Start of Block

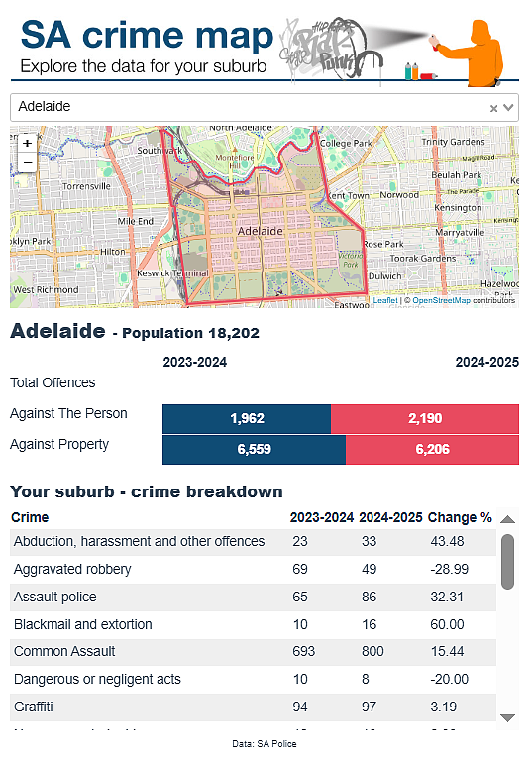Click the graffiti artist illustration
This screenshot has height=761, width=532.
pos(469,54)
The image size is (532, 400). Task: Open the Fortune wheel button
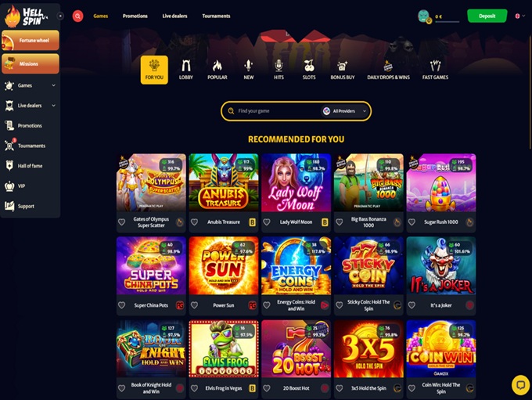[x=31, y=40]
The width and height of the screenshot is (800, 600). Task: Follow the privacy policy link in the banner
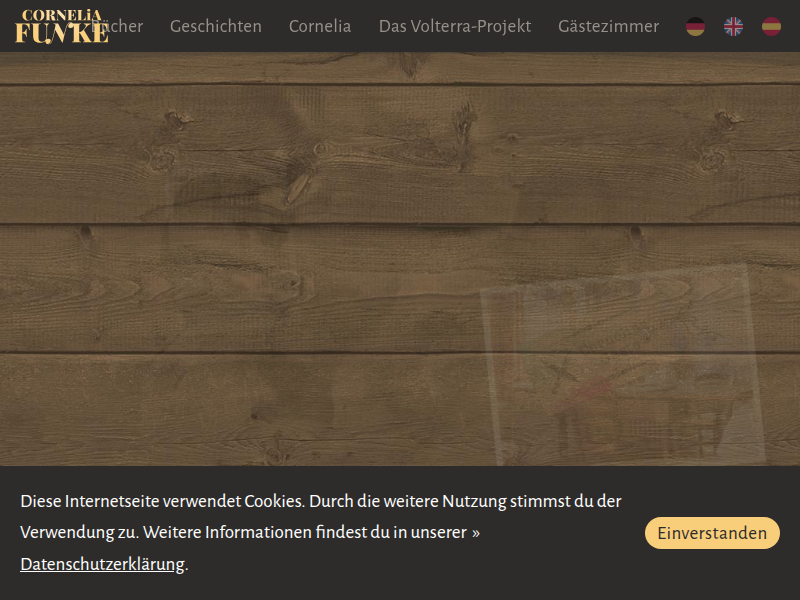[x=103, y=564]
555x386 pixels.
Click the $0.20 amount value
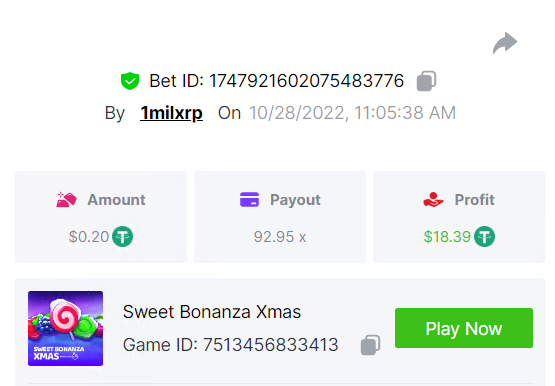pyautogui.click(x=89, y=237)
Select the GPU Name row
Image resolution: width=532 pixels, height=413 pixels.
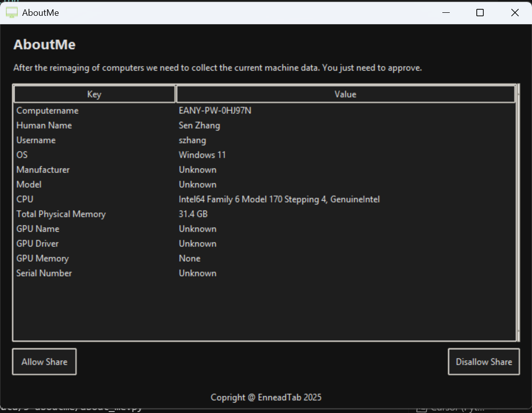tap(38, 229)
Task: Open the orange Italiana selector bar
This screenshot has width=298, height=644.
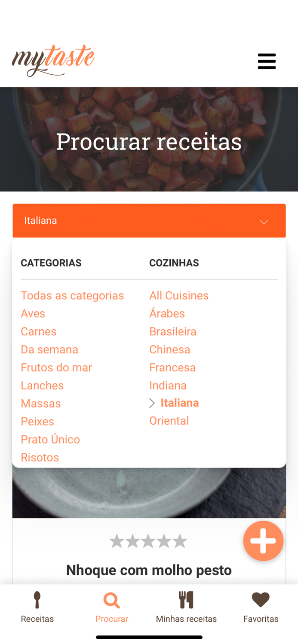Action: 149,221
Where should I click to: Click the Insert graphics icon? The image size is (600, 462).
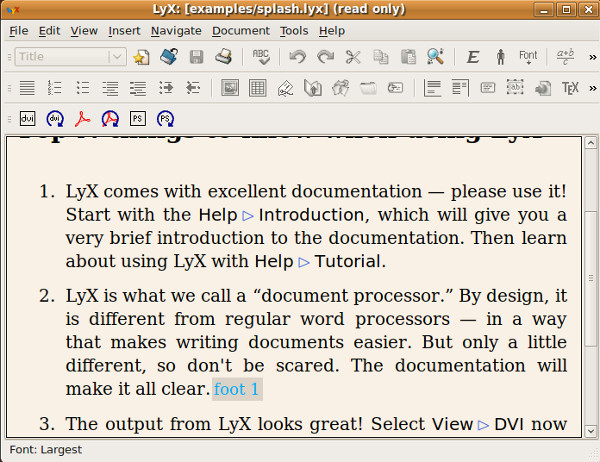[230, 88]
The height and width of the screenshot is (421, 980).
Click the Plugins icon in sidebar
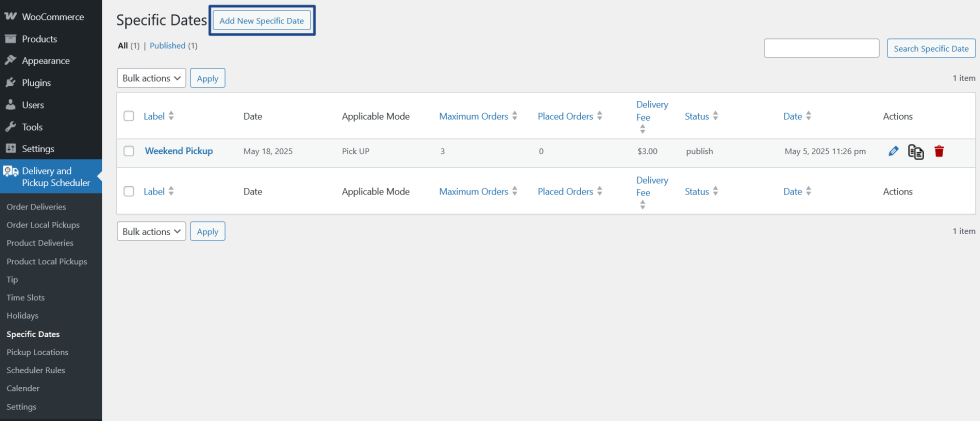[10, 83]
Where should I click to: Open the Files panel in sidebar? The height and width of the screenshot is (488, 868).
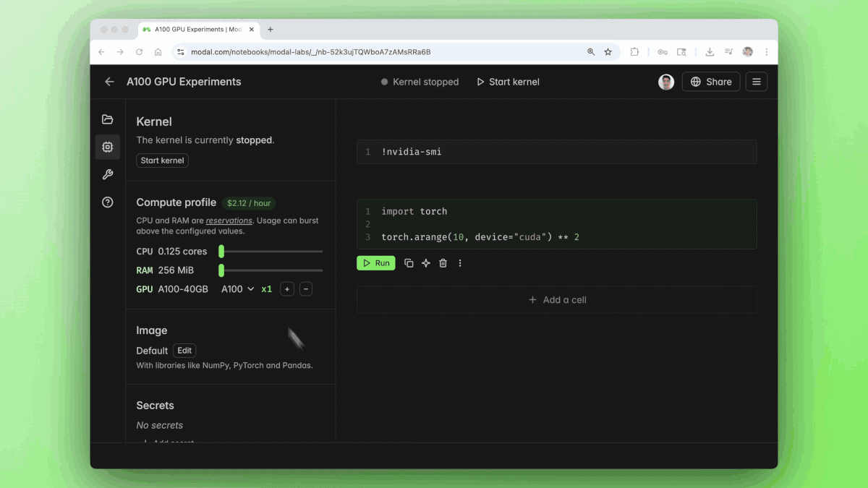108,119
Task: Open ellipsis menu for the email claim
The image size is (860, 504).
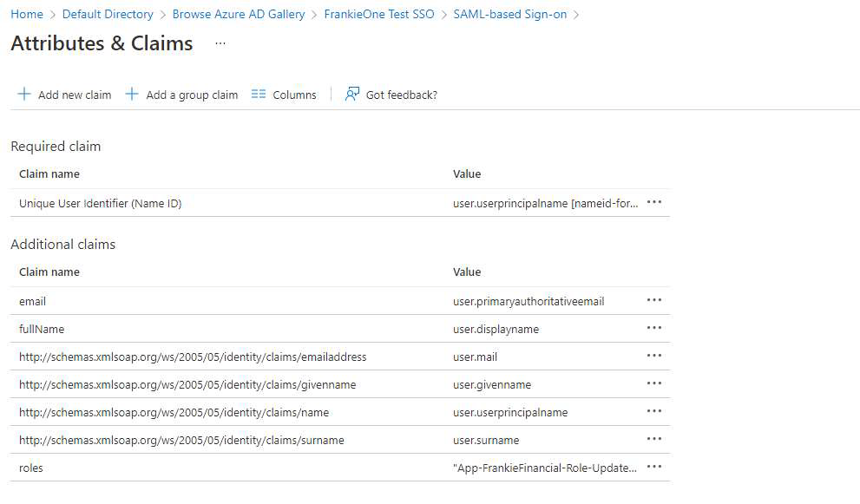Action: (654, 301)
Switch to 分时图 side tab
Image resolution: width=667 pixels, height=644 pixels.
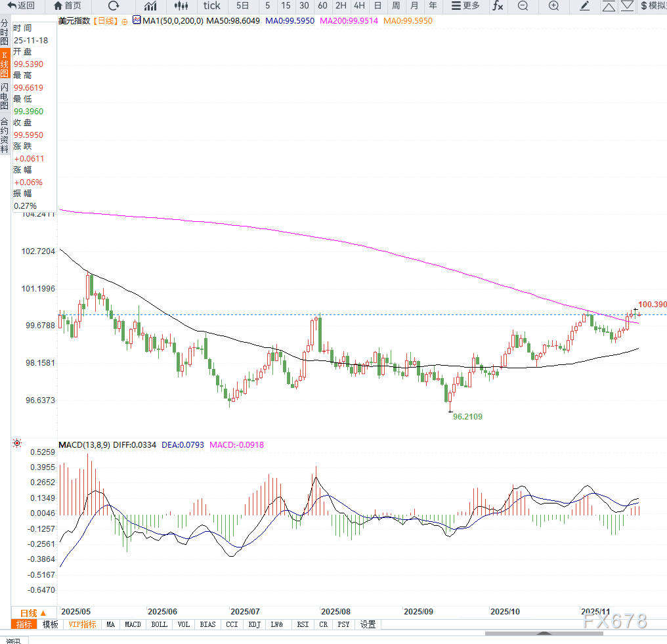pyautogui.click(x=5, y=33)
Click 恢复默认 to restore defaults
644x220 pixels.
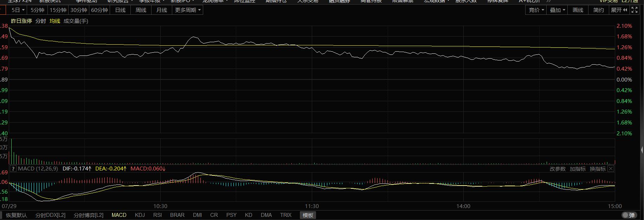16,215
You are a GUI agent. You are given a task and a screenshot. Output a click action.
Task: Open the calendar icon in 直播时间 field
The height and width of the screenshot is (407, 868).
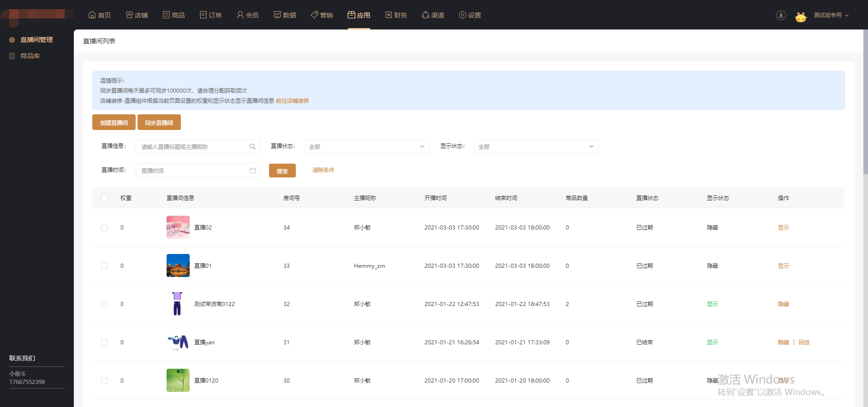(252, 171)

End of Block

● **PROBLEM TO WORK ON**: Set down the line containing "Switch to 分时图 side tab", then every later line through the end of the material, exactly as written; omit any picture.

● **TASK RESULT**:
Switch to 分时图 side tab
Image resolution: width=667 pixels, height=644 pixels.
pyautogui.click(x=5, y=33)
Click 恢复默认 to restore defaults
644x220 pixels.
16,215
You are a GUI agent. You are given a task and a screenshot. Output a click action.
Task: Open the calendar icon in 直播时间 field
The height and width of the screenshot is (407, 868).
(252, 171)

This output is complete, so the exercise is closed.